* [What you are asked to do]: Identify every line below that contains the string "recents", and copy each of those lines.

BEGIN Data shown

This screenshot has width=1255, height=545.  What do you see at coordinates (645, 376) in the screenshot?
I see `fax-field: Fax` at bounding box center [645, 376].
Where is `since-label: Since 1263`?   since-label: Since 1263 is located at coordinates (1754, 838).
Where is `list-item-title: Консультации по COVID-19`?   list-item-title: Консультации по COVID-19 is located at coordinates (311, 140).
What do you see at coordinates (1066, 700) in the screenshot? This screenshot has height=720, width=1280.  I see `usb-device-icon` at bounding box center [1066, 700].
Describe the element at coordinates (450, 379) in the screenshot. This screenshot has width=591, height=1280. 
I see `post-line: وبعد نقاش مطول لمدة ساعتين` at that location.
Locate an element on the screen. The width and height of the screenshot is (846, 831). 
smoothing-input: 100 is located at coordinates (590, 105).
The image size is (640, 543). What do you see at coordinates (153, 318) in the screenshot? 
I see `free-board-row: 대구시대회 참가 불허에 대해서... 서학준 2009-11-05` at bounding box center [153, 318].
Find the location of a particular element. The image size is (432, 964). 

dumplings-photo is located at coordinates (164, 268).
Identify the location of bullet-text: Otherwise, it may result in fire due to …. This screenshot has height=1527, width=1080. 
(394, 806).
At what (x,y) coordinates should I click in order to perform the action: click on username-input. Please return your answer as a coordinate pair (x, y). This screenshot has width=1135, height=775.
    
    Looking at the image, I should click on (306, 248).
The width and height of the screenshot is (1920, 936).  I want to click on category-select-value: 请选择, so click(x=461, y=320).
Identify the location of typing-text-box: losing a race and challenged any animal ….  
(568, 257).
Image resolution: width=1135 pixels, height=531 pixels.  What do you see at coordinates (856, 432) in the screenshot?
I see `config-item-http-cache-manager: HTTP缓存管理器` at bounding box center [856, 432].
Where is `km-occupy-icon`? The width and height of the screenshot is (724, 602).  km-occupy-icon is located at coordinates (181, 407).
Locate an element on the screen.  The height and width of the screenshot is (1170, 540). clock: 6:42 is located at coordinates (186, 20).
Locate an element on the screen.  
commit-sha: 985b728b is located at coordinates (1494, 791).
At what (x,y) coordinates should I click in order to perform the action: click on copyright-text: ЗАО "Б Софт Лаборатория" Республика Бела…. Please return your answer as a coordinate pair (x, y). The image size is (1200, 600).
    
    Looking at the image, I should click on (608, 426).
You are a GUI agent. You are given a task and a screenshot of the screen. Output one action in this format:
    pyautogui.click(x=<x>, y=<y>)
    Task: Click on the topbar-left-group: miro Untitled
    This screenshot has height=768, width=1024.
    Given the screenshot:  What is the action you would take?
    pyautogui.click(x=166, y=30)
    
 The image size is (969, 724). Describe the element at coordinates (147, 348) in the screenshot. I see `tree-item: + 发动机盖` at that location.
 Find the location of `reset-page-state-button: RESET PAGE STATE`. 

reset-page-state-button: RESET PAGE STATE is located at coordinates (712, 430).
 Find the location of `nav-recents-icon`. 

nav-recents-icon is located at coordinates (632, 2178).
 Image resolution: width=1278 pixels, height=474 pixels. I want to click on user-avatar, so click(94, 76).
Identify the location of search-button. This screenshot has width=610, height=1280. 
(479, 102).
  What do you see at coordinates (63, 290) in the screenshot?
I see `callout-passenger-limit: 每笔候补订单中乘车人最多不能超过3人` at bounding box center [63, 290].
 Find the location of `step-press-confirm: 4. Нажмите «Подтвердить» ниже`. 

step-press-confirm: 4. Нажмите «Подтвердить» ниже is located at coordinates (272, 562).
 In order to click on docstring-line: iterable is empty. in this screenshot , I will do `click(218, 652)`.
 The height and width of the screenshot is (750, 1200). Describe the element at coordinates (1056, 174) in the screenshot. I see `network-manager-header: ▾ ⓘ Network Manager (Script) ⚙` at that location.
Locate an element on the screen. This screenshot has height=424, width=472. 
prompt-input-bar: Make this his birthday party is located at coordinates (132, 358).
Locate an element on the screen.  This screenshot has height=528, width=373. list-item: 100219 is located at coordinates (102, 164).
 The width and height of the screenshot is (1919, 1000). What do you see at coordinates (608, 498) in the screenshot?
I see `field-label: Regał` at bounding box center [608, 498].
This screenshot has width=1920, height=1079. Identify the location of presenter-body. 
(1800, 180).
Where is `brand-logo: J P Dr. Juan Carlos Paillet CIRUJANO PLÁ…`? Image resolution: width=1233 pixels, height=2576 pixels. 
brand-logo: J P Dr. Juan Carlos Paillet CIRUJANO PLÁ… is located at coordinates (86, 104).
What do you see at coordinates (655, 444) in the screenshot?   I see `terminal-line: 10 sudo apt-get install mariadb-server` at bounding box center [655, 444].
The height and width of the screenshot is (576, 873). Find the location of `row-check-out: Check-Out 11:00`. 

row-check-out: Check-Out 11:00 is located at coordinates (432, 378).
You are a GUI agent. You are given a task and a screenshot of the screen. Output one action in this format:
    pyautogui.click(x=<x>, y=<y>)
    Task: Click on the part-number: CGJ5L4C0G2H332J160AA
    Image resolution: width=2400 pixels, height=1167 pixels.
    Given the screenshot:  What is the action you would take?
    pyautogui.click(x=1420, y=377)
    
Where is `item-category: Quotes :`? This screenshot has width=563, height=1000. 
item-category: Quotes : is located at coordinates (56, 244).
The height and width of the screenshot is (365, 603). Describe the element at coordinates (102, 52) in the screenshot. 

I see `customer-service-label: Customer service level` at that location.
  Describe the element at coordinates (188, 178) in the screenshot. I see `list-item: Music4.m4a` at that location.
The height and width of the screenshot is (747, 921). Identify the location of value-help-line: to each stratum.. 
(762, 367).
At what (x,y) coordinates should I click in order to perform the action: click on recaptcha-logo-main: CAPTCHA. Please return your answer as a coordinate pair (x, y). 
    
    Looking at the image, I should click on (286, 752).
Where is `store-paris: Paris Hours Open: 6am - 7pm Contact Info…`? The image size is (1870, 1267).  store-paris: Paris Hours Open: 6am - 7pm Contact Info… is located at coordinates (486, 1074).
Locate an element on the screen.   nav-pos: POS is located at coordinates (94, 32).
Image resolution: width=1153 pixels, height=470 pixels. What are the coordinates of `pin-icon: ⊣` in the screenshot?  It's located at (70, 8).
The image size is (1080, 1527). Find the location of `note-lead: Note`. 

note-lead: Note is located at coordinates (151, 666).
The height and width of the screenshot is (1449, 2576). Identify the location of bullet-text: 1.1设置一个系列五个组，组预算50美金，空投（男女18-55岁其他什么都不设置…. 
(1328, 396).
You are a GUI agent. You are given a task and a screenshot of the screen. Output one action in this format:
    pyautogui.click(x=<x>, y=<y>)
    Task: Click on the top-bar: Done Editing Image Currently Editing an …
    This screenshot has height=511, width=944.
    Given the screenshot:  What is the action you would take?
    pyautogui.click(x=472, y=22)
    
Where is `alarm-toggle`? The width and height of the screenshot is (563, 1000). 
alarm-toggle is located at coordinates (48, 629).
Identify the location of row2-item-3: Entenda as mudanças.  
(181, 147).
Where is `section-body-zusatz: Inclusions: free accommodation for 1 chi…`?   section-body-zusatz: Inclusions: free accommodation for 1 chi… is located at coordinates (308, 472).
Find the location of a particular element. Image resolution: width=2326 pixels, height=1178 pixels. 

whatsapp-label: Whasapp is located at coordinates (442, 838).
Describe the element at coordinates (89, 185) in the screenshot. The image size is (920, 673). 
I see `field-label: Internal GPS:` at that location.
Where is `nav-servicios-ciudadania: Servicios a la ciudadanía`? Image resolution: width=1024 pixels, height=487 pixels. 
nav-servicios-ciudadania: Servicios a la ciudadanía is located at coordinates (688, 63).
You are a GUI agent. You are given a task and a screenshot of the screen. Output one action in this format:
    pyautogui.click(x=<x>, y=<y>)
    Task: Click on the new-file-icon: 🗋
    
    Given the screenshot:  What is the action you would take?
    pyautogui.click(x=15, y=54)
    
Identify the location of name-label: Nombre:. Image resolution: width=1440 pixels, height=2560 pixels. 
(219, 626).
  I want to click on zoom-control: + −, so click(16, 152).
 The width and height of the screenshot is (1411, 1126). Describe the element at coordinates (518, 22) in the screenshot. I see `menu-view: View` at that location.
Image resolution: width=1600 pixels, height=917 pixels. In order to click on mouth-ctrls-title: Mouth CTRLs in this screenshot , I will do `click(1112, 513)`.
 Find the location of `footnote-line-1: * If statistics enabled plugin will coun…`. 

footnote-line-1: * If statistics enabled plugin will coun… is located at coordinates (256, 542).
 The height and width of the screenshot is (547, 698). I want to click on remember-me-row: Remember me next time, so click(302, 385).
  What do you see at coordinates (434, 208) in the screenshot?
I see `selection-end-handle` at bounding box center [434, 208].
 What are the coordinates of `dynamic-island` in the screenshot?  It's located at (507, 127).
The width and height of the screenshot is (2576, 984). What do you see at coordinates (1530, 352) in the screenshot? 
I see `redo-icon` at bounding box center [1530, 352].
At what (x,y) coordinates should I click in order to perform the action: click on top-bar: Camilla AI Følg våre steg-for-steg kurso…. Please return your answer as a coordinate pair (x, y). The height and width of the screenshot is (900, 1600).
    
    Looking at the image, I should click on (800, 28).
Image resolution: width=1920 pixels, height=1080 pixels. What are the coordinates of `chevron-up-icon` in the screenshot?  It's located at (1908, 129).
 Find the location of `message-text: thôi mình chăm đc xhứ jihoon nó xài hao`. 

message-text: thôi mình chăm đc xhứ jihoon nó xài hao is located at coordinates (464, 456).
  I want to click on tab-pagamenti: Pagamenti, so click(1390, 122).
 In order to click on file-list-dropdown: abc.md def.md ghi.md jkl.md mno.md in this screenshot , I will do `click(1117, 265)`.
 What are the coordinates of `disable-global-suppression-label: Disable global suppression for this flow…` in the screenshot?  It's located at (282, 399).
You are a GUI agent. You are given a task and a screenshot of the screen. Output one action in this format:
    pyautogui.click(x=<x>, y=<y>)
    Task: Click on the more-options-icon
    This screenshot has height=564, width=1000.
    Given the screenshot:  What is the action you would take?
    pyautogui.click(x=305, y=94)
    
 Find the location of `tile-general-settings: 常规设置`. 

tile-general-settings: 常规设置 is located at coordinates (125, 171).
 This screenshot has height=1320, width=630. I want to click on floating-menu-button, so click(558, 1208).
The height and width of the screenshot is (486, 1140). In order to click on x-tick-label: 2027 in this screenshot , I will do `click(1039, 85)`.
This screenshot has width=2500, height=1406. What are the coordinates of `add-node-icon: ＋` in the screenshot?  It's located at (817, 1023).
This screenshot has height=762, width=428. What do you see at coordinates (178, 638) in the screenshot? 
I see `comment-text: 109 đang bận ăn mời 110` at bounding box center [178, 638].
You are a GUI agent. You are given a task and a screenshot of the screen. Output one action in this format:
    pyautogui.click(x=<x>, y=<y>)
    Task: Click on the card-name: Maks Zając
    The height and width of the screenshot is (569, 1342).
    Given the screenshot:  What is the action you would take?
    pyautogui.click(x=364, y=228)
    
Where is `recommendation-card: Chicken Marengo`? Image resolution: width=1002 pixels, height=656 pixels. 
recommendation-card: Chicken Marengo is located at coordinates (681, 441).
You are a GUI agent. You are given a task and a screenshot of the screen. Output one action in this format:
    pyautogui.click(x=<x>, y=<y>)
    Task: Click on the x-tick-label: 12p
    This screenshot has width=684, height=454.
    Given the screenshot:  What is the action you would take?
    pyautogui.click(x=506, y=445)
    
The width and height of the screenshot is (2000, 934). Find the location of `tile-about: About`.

END Data shown

* [Reply to the exercise]:
 Find the location of `nav-recents-icon`. 
nav-recents-icon is located at coordinates (632, 2178).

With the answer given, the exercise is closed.